WHAT THE TASK REQUIRES -
Transcribe the listing below only from the line with "You are a computer-use agent. Image" up to and including the line with "Given: Open Search".

++++ EXTRACTED RECORDS

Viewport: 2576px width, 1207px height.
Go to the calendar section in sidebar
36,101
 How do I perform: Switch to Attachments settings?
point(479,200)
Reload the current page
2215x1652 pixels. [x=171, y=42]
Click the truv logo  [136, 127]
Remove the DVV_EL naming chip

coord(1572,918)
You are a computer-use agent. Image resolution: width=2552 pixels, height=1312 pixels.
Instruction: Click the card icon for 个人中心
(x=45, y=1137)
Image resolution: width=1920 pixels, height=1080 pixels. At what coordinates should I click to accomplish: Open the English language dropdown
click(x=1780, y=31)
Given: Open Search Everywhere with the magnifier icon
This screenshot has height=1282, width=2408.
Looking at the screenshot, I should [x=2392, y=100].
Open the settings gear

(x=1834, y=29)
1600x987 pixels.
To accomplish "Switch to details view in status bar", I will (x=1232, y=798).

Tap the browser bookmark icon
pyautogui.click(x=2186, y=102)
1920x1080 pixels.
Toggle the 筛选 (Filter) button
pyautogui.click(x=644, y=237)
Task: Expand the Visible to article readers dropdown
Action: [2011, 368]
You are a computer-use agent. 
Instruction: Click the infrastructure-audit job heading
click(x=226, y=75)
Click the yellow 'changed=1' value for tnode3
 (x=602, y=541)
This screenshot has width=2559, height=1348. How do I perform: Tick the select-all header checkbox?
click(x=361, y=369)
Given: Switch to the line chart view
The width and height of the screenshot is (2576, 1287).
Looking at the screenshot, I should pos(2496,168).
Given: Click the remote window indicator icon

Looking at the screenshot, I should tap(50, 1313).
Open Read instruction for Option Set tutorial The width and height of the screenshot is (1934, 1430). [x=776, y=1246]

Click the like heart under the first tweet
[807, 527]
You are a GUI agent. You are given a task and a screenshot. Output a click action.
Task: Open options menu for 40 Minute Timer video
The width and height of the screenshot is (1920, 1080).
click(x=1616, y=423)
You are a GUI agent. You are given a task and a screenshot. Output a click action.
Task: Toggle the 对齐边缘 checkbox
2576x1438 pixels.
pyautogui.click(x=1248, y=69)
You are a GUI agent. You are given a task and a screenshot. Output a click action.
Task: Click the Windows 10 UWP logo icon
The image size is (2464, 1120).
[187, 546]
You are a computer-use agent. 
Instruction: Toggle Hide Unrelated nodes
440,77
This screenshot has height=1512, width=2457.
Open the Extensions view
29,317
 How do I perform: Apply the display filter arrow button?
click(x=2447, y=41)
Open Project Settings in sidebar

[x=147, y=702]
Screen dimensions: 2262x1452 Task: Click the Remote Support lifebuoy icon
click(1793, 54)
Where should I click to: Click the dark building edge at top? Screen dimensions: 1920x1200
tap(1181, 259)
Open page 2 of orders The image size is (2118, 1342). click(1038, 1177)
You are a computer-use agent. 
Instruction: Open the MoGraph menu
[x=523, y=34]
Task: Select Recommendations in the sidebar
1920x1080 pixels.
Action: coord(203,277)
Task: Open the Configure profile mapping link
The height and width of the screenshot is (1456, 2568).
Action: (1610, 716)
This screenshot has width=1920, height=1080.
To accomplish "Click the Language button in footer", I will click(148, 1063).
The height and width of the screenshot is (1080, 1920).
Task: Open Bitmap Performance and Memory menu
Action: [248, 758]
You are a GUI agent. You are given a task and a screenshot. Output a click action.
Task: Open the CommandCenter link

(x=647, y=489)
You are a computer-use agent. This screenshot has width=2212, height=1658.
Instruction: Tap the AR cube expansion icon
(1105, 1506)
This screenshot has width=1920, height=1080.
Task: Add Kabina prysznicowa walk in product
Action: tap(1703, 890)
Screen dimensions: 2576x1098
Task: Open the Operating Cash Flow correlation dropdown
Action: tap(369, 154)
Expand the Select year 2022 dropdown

++++++++

OUTPUT OF THE EXERCISE -
You are a computer-use agent. Image resolution: width=2552 pixels, height=1312 pixels.
Instruction: Click the card icon for 个人中心
(x=45, y=1137)
Image resolution: width=1920 pixels, height=1080 pixels. At what coordinates should I click to accomplish: Open the English language dropdown
click(x=1780, y=31)
Given: Open Search Everywhere with the magnifier icon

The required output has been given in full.